The first is that the western media acquiescence to Muslim complaints about western, American, Christian, or papal “Islamophobia” should stop. It is not “Islamophobic” for the Pope, or anyone else, to pray in the presence of Muslims, to defend religious freedom, or to condemn violence perpetrated in the name of God—suggestions variously made by National Public Radio, the New York Times, the Associated Press, and the New York Daily News during Benedict XVI’s December 2006 visit to Turkey. It would also be helpful if the western press — and particularly that part of the western press that reaches the Islamic world, like CNN and the BBC — would call things by their right names: murderers in Iraq are murderers and terrorists, not insurgents or sectarians; suicide bombers are, in fact, homicide bombers; and so forth.

The Islamic leaders’ “Open Letter” also suggests the imperative of a redefined interreligious dialogue. That dialogue would address the question of Islam’s ability to assimilate, in a critical way, the achievements of the Enlightenment — a question with which Christianity has been wrestling for centuries and which Islam must now finally engage. This was precisely the focus of interreligious dialogue Benedict XVI proposed in his Christmas 2006 address to the Roman. Curia, the central administrative apparatus of the Catholic Church. In it, the Pope made four crucial points.
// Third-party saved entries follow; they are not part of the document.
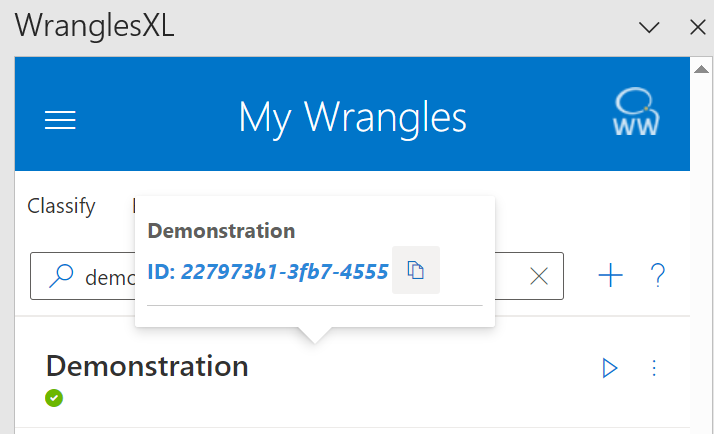Click the green status check icon
Screen dimensions: 714x434
pos(54,398)
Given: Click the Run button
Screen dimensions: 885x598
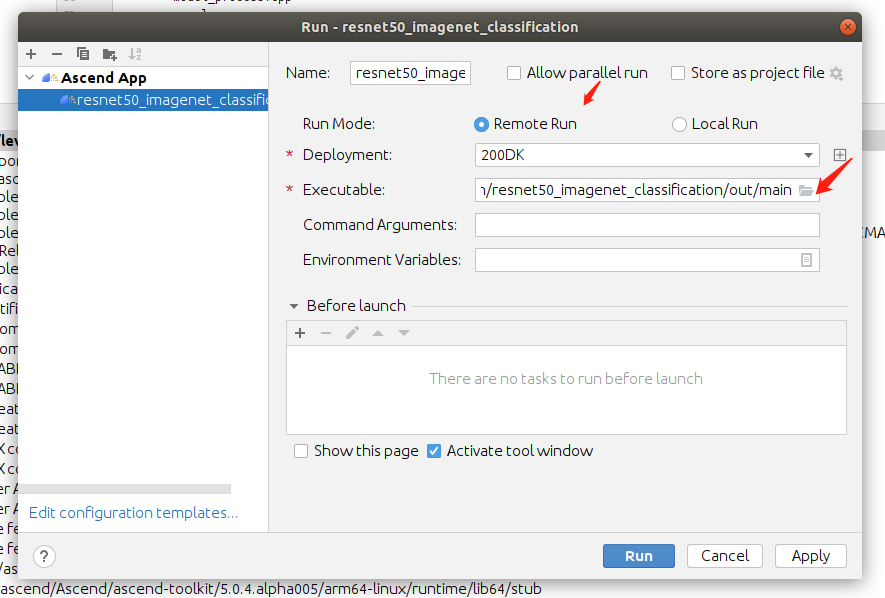Looking at the screenshot, I should click(638, 556).
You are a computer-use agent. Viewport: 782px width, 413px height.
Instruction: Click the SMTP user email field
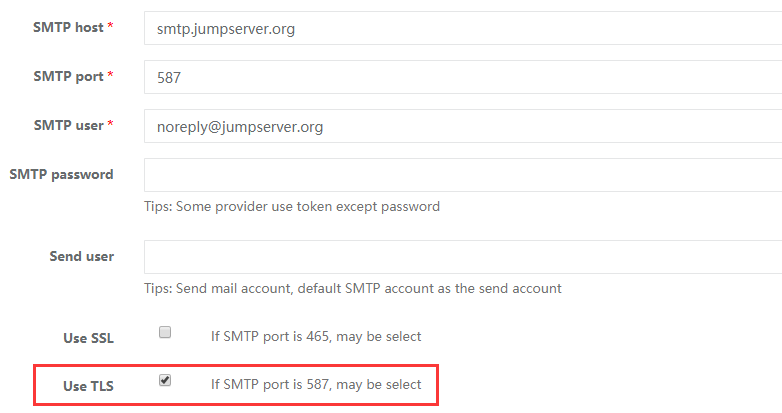point(462,126)
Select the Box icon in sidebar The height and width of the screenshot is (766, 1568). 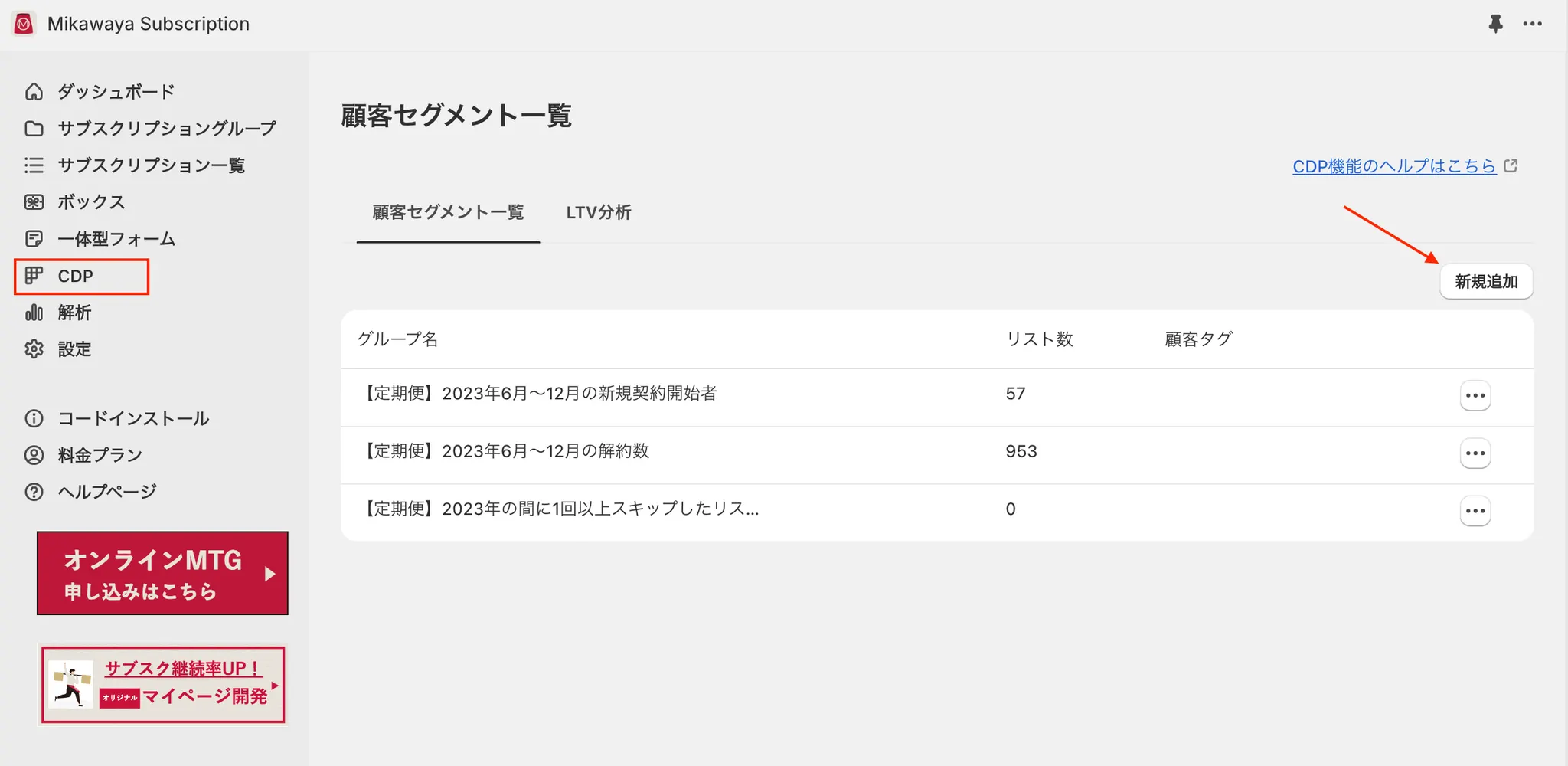pos(34,202)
  1. First, history itself has put before the Islamic world the “urgent task” of finding a way to come to grips with the intellectual and institutional achievements of the Enlightenment: the Muslim world can no longer live as if the Enlightenment, in both its achievements and its flaws, bad not happened.
  2. Second, this necessary Islamic encounter with Enlightenment thought and the institutions of governance that grew out of Enlightenment political theory requires separating the wheat from the chaff: the skepticism and relativism that characterize one stream of Enlightenment thought need not (and indeed should not) be accepted; yet one can (and must) make distinctions and accept the ideas that the Enlightenment got right — for example, religious freedom, understood as an inalienable human right to be acknowledged and protected by government — even as one rejects the ideas of which the Enlightenment made a hash (for example, the idea of God).
  3. Third, this process of coming to grips with the complex heritage and continuing momentum of the Enlightenment is an ongoing one. As the experience of the Catholic Church has demonstrated in recent decades, however, an ancient religious tradition can appropriate certain aspects of Enlightenment thought, and can come to appreciate the institutions of freedom that emerged from the Enlightenment, without compromising in a fundamental way its own core theological commitments — indeed, the experience of the Catholic Church on the question of religious freedom and the institutional separation of Church and state shows that a serious, critical engagement with Enlightenment ideas and institutions can lead a religious community to a revivification of classic theological concepts that may have lain dormant for a long period of time, and thus to a genuine development of religious understanding.
  4. Fourth, it is precisely on this ground — the ground where faith meets reason — that interreligious dialogue should be constructed.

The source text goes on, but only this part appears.